In the passage from The Origin of the Family, Private Property, and the State (1884) quoted by our reader, Friedrich Engels distinguishes between the bourgeois family—the mechanism through which wealth is passed on to offspring—and the proletarian family. For working people, who do not have an inheritance to leave their children, the family serves other functions. In particular, it is an institution that saddles women with the burdens of domestic drudgery, rearing the next generation of wage slaves and care for the old and infirm. As Engels put it, “The modern individual family is based on the overt or covert domestic slavery of the woman; and modern society is a mass composed solely of individual families as its molecules.” The family also acts as a socially conservatizing force by inculcating religious mores, gender roles and obedience to authority.
Although our reader omits it from the lengthy passage quoted, Engels addressed changes to the working-class family: “Large-scale industry has moved the woman from the house to the labour market and the factory, and made her, often enough, the bread-winner of the family.” However, this development, which chipped away at the foundation of male domination, posed a dilemma. As Engels observed, if a woman “fulfils her duties in the private service of her family, she remains excluded from public production and cannot earn anything; and if she wishes to take part in public industry and earn her living independently, she is not in a position to fulfil her family duties.”

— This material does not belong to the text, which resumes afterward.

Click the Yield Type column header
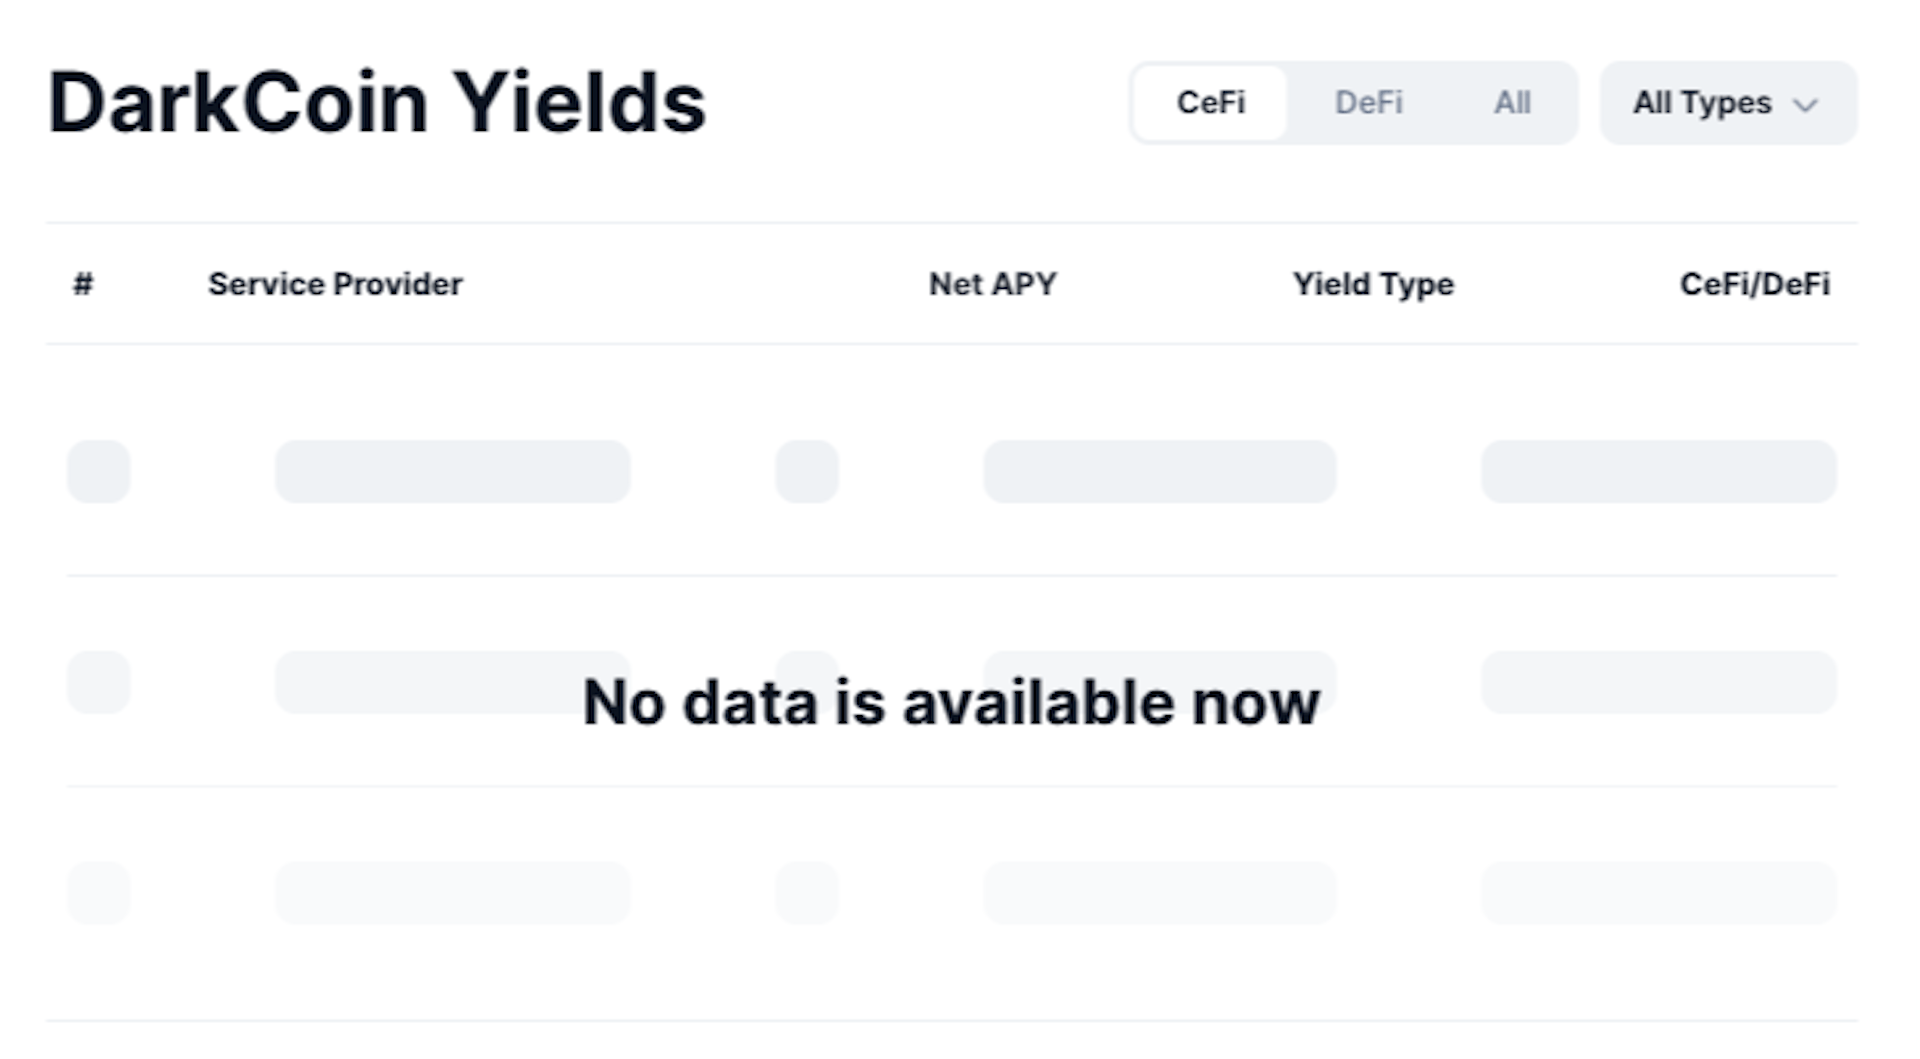The height and width of the screenshot is (1059, 1920). click(1372, 284)
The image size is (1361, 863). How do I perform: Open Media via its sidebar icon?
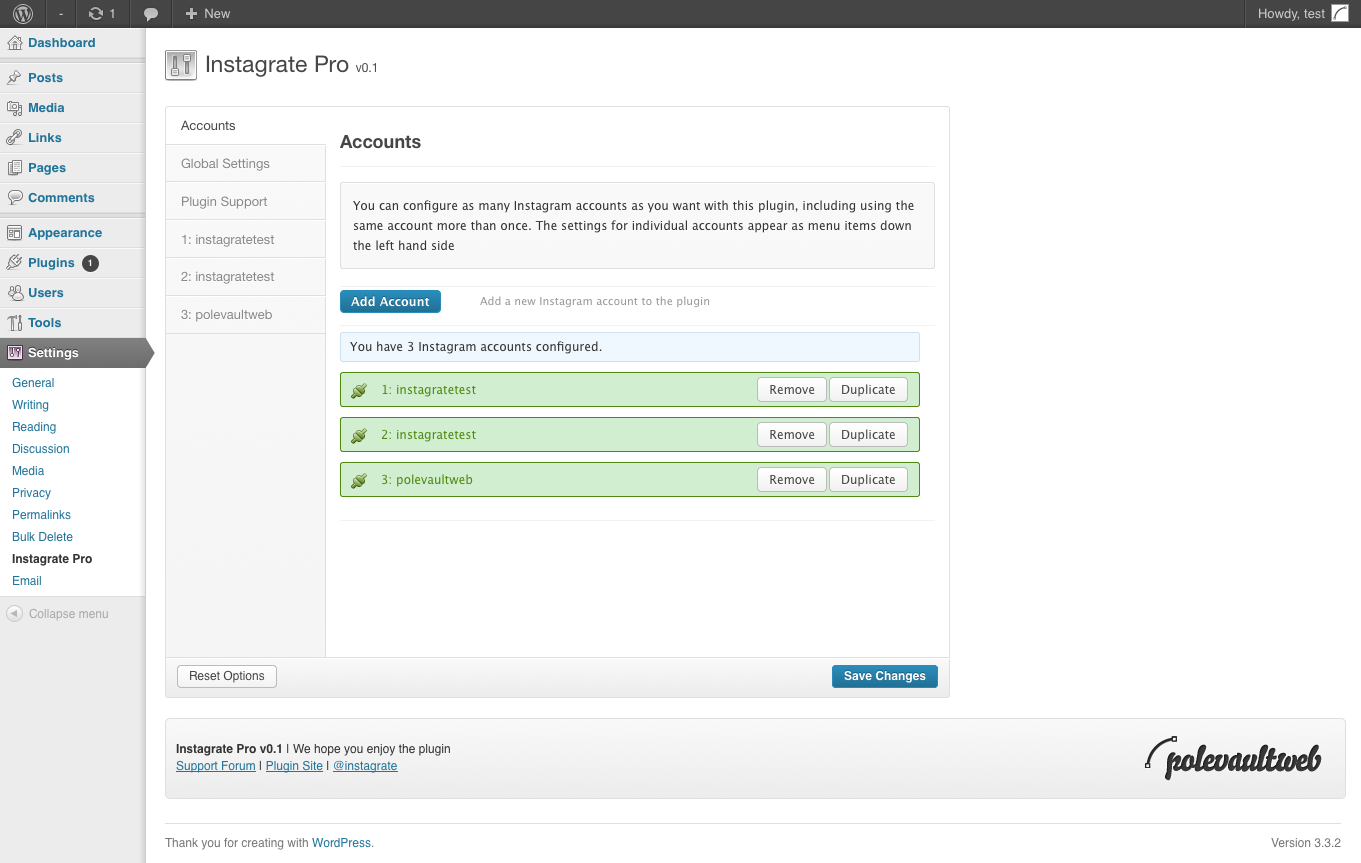[x=14, y=107]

The institution of the family brings money into sexual relations, including in advanced Western societies where retrograde practices like the dowry and bride price are not as common as elsewhere. In the U.S., legally recognized marriage confers certain privileges like medical benefits, tax rebates, visitation rights, custody of children and immigration papers. For poor and working women, a husband’s income can make the difference between having the money to raise her children and being out on the streets. In short, women who “choose to marry” are often compelled to do so in response to economic duress or social pressure or to obtain legal rights.
That’s why the sentence to which our reader objects makes a parallel between marriage and prostitution. As the early German Marxist leader August Bebel explained in his work Woman and Socialism (1879): “Marriage constitutes one phase of the sex relations of bourgeois society; prostitution constitutes the other.” In bourgeois society, marriage is considered moral and prostitution immoral; however, in both cases, a sexual/economic exchange is involved.
We don’t condemn individuals for marrying. Neither do we condemn women who make a living by selling sexual favors, or the men who patronize them. As Marxists, we believe that the way consenting individuals choose to conduct their sexual relations is nobody else’s business. Our aim is the proletarian overthrow of the capitalist system of production for profit, so that society can be organized for human need. Then, the domestic labor that today is the burden of the wife will be collectively organized as the responsibility of society as a whole, leaving women free to participate fully in economic, social and political life. We inherited this outlook from the Bolsheviks, who took measures following the October 1917 Revolution to eliminate the economic and social compulsions that influence individuals to marry.
As Engels concluded: “Full freedom of marriage can become generally operative only when the abolition of capitalist production, and of the property relations created by it, has removed all those secondary economic considerations which still exert so powerful an influence on the choice of a partner. Then, no other motive remains than mutual affection.”